Suite de l'article publié dans le numéro de février 2021 dans la rubrique "Les clés du temps".
5. Napoléon convivial sur le champ de bataille
Ce ne sera qu’une brève évocation mais on ne peut parler de Napoléon sans parler champ de bataille. En effet, c’est là qu’il a construit sa légende. Une légende notamment née de son rapport privilégié aux soldats ; ici, nous mettrons en lumière la convivialité qu’il a pu avoir non avec les simples soldats (les exemples foisonnent pourtant) mais avec ses officiers généraux. Ainsi, prenons l’exemple du maréchal Etienne Macdonald (1765-1840), longtemps froissé avec Napoléon au début de l’Empire et qui, rappelé en 1809, se voit décerner le titre de maréchal de France sur le champ de bataille de Wagram même et à sa plus grande surprise… Il raconte lui-même :
« Je vis l’Empereur entouré de mes troupes qu’il complimentait ; il vint à moi et m’embrassa cordialement en me disant : Soyons amis désormais. –Oui, répondis-je, à la vie, à la mort » et j’ai tenu parole, non jusque-là pourtant mais jusqu’après la première abdication. Il ajouta : « Vous vous êtes vaillamment conduit et m’avez rendu les plus grands services comme dans toute cette campagne ; c’est sur le champ de bataille de votre gloire, où je vous dois une grande partie de cette journée d’hier, que je vous fais maréchal de France […] il y a longtemps que vous le méritiez. »
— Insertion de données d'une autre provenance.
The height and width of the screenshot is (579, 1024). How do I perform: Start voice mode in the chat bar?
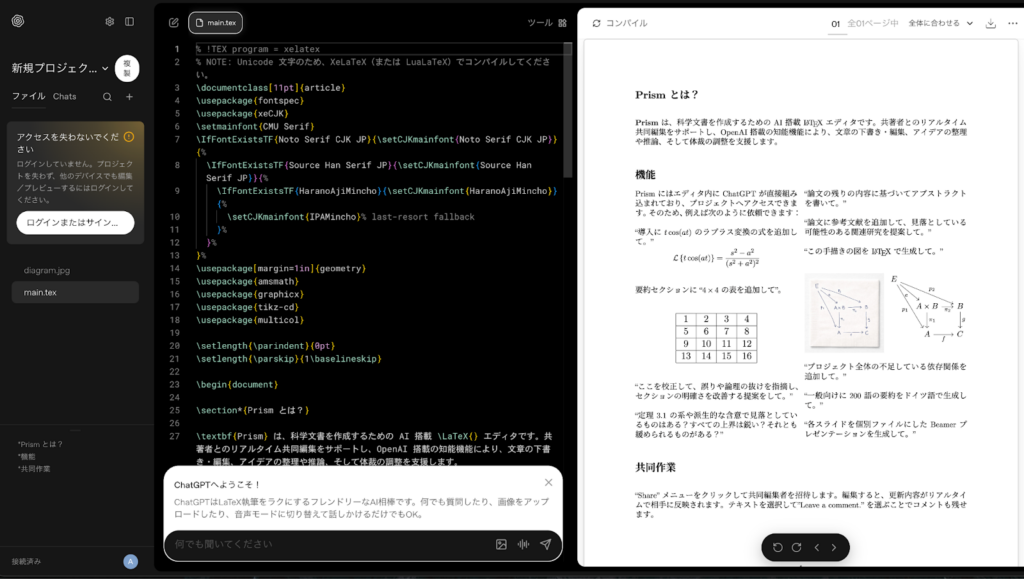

Un peu plus de deux ans auparavant, en juin 1807, l’armée française se trouve aux prises avec les Russes, des adversaires redoutables et coriaces. Nous sommes alors quelque part entre la Pologne et la Russie et le maréchal Michel Ney (1769-1815), l’un des meilleurs de la Grande Armée, surnommé le Brave des braves, vient d’être obligé de faire reculer ses troupes suite à un violent petit combat préliminaire avec les Russes… Venant en rendre compte à Napoléon, il en est inconsolable… Ce passage nous est rapporté par l’un des fidèles absolu de Napoléon, le Mamelouk (garde du corps oriental), Roustam Raza, un Arménien, que Napoléon a ramené d’Egypte en 1799 et qui assurera sa garde privée sans interruption de 1799 à 1814.
« L’empereur part pour le quartier-général du maréchal Ney, il était arrivé à onze heures du soir. Il a reçu le maréchal, il lui a dit, en riant :
‘’Comment, Monsieur le Maréchal Ney, vous vous êtes laissé battre par les Russes ?’’
Le maréchal lui dit : ‘’ Sire, je vous jure sur ma parole d’honneur, ce n’est pas ma faute. Ils m’ont attaqué, quand je ne m’y attendais pas, même avec grande force et moi j’avais dans ce moment-là bien peu de monde !’’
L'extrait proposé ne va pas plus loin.